奔放という言葉のイメージとは裏腹に、本作で描かれた伊藤野枝は人間らしい表情を見せる等身大の人間でした。
そんな伊藤野枝を演じたのは女優の『大國千緒奈(おおくにちおな)』さんです。
女優としてさまざまな映画やドラマに出演された大國さんは、現在は福岡を拠点に活動しています。
本作でも既存の価値観に縛られず、自分の心に忠実に生きる野枝の強さと愛情を見事に表現していました。
特に子どもたちと触れ合う場面の演技は、野枝という人物が観客と変わらない一人の人間であることを強く感じさせる自然体なもの。

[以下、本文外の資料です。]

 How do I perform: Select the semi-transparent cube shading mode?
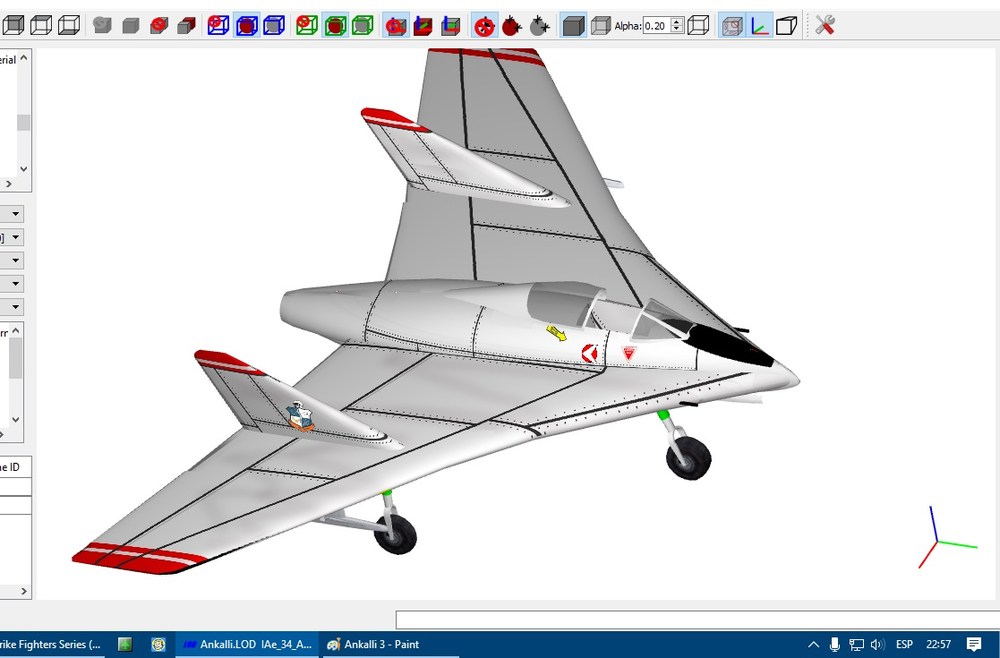(601, 26)
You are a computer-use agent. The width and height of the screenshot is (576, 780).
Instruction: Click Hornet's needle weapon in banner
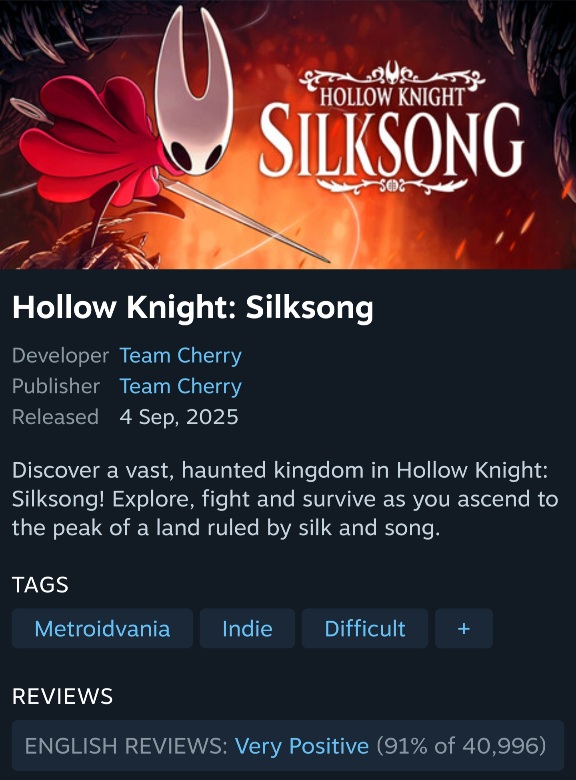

実家を飛び出す時の、まだ世間を知らない少女の感情から自分の死を予感しているような成熟した感情までの微妙な変化を丁寧に演じ分けていました。
作中のキーワードとして登場するのが『新しい女性』という言葉。
それまでの価値観と異なる女性という意味ですが、考えてみれば実に漠然とした言葉です。
もしかしたら野枝自身も、その意味を完全にはわかっていなかったのかもしれません。
自分の思いに忠実に生きる。そうした野枝の信念が、たまたま時代の中で求められていたものに合致したという側面もあったと考えられます。
しかしさまざまな面で閉塞感あふれる現代社会において、自分の信念を貫き声を上げ精一杯生きた人間が確かにいたこと。
それは今を生きる私たちにとって大きな励みになるのではないでしょうか。
そんなことを感じさせてくれるエネルギーに満ちた作品でした。